Stated task: Please arrange the entries below as a JSON list of strings, one string per line, with blank lines left out.

Entries on where items appear
---
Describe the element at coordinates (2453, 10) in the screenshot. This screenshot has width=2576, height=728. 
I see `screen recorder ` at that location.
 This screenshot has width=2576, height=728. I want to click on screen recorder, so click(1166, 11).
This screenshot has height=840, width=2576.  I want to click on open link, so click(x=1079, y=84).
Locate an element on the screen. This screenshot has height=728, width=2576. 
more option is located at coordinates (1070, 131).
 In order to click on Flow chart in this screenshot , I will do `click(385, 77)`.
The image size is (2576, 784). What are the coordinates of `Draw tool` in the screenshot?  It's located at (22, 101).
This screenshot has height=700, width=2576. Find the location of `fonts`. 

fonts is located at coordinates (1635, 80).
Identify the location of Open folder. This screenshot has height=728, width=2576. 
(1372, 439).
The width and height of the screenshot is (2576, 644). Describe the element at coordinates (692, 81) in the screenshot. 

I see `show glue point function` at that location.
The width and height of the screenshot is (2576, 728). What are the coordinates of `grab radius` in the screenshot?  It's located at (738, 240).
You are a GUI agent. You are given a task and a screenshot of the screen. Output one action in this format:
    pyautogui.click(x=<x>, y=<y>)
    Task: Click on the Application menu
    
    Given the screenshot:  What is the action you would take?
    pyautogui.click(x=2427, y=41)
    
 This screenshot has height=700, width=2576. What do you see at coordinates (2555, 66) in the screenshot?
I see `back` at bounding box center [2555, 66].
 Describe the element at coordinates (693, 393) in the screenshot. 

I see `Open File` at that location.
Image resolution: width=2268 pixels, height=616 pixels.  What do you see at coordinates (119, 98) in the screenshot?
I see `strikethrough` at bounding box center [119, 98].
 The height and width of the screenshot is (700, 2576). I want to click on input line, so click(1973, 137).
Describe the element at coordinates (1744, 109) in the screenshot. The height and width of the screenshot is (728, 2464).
---
Solution to this task:
[
  "Describe the element at coordinates (2453, 10) in the screenshot. This screenshot has width=2576, height=728. ",
  "I see `screen recorder ` at that location.",
  " This screenshot has width=2576, height=728. I want to click on screen recorder, so click(1166, 11).",
  "This screenshot has height=840, width=2576.  I want to click on open link, so click(x=1079, y=84).",
  "Locate an element on the screen. This screenshot has height=728, width=2576. ",
  "more option is located at coordinates (1070, 131).",
  " In order to click on Flow chart in this screenshot , I will do `click(385, 77)`.",
  "The image size is (2576, 784). What are the coordinates of `Draw tool` in the screenshot?  It's located at (22, 101).",
  "This screenshot has height=700, width=2576. Find the location of `fonts`. ",
  "fonts is located at coordinates (1635, 80).",
  "Identify the location of Open folder. This screenshot has height=728, width=2576. ",
  "(1372, 439).",
  "The width and height of the screenshot is (2576, 644). Describe the element at coordinates (692, 81) in the screenshot. ",
  "I see `show glue point function` at that location.",
  "The width and height of the screenshot is (2576, 728). What are the coordinates of `grab radius` in the screenshot?  It's located at (738, 240).",
  "You are a GUI agent. You are given a task and a screenshot of the screen. Output one action in this format:",
  "    pyautogui.click(x=<x>, y=<y>)",
  "    Task: Click on the Application menu",
  "    Given the screenshot:  What is the action you would take?",
  "    pyautogui.click(x=2427, y=41)",
  " This screenshot has height=700, width=2576. What do you see at coordinates (2555, 66) in the screenshot?",
  "I see `back` at bounding box center [2555, 66].",
  " Describe the element at coordinates (693, 393) in the screenshot. ",
  "I see `Open File` at that location.",
  "Image resolution: width=2268 pixels, height=616 pixels.  What do you see at coordinates (119, 98) in the screenshot?",
  "I see `strikethrough` at bounding box center [119, 98].",
  " The height and width of the screenshot is (700, 2576). I want to click on input line, so click(1973, 137).",
  "Describe the element at coordinates (1744, 109) in the screenshot. The height and width of the screenshot is (728, 2464)."
]